Gespräch: Wer verteidigt die Demokratie in Polen? Präsentation des Jahrbuchs Polen 2017 Politik

Deutsche Polen-Institut Darmstadt und die Buchhandlung buch|bund laden ein zum Podiumsgespräch in polnischer Sprache (das Gespräch wird simultan ins Deutsche übersetzt):
Gespräch mit Agata Bielik-Robson und Cezary Michalski. Moderation: Andrzej Kaluza
01.12.2017 | 19:00 Uhr | Polnisch & Deutsch | Eintritt: frei |
buch|bund, Sanderstr. 8, 12047 Berlin-Neukölln

Das aktuelle „Jahrbuch Polen 2017 Politik“ kann die sich die täglich wandelnde politische Situation in Polen weder nachbilden noch zeitnah kommentieren; es zielt darauf ab, den deutschsprachigen Lesern einen verlässlichen Kompass durch die Mäander der polnischen politischen Szene zu geben. Da ist zunächst eine begriffliche Zuordnung wichtig – was ist in Polen links, was ist rechts auf der politischen Bühne? Wo verlaufen die politischen und gesellschaftlichen Gräben? Welche Rolle spielen heute noch Begriffe wie Liberalismus, Konservatismus oder Sozialismus im polnischen Diskurs? Was sagt dazu die einflussreiche katholische Kirche? Aus welchen Quellen schöpft sich die polnische nationale wie staatsbürgerliche Identität?

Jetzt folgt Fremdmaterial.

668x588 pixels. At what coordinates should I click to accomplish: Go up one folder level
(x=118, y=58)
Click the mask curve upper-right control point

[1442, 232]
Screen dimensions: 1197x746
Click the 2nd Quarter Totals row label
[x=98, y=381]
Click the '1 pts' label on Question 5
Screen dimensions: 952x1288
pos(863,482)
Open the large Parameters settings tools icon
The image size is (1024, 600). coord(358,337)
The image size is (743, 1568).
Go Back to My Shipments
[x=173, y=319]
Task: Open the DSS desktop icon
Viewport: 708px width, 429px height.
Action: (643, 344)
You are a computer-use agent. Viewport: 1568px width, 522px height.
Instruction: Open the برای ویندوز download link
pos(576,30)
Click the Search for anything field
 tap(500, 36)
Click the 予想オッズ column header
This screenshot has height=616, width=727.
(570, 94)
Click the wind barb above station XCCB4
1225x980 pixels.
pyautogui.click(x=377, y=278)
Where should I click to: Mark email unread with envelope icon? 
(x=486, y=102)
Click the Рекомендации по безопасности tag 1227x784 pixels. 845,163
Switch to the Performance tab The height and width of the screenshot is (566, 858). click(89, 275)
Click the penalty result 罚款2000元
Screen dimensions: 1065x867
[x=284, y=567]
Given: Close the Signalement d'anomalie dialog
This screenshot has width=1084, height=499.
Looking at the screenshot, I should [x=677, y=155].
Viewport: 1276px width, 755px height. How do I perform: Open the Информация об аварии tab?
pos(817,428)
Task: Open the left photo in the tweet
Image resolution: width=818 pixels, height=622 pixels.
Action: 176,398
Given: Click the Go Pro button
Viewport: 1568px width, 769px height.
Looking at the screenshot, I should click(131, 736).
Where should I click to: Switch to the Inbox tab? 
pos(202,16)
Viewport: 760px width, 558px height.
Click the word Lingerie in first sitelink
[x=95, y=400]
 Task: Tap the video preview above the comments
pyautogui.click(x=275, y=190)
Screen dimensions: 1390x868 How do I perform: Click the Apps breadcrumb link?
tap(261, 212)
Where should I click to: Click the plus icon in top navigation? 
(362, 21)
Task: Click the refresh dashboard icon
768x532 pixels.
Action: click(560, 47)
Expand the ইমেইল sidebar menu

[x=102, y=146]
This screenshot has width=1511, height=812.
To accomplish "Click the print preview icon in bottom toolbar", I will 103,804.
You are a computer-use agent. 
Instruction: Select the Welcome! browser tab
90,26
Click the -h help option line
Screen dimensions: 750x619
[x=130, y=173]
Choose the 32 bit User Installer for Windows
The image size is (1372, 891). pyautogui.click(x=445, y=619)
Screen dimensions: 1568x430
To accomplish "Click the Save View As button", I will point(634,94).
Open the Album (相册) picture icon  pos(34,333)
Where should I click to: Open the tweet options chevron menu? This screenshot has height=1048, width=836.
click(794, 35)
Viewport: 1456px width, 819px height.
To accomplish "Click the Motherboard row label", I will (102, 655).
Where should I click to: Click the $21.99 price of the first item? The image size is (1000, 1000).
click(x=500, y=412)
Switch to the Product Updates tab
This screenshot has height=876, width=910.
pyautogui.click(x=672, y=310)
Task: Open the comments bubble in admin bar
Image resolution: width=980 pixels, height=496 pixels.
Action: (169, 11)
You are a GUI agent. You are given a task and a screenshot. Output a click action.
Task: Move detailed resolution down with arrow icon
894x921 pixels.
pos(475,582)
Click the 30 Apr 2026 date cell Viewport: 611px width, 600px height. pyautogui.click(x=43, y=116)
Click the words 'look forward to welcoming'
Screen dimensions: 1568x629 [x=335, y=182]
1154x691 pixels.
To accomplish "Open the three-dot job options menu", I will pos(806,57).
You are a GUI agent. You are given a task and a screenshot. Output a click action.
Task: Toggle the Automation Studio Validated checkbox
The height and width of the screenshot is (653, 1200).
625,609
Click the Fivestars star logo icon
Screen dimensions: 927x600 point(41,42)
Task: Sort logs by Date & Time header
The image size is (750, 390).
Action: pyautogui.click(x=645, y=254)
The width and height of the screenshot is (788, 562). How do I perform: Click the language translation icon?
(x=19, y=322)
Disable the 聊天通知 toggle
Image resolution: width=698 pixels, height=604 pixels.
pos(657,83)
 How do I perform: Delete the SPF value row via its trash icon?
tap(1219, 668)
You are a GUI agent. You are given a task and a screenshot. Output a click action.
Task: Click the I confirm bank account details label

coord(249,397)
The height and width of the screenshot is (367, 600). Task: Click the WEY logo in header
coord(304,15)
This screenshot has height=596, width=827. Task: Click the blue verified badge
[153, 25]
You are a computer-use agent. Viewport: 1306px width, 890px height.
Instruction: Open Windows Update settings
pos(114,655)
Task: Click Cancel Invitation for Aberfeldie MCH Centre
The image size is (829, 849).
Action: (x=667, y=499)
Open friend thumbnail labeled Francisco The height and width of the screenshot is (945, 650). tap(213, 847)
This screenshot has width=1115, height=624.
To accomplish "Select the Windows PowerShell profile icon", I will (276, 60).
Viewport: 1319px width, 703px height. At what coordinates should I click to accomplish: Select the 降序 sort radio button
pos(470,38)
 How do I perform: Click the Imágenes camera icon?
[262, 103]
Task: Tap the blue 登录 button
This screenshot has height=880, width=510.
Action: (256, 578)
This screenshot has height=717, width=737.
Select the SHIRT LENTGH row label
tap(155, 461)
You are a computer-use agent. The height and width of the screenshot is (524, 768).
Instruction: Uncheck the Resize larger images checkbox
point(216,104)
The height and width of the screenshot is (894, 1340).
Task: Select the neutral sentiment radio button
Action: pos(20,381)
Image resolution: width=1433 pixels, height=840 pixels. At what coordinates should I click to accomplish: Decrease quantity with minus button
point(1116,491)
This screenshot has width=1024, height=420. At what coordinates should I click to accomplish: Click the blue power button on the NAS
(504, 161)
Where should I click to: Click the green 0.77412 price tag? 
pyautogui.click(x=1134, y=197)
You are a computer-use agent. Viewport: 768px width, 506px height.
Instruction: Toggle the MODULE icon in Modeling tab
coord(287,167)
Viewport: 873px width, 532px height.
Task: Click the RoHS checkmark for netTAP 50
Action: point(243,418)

Über diese und andere, auch aktuelle Fragen der polnischen Innen- wie Außenpolitik sprich der Redakteur des Bandes Andrzej Kaluza mit der Philosophin und Autorin Agata Bielik-Robson (Warschau, Nottingham) und dem Publizisten Cezary Michalski (Newsweek Polska). Agata Bielik-Robson verfasste für das aktuelle Jahrbuch den Text: „Polnisches Weimar oder die Polnische Liberalismusallergie“ (dt. von Dorothea Traupe).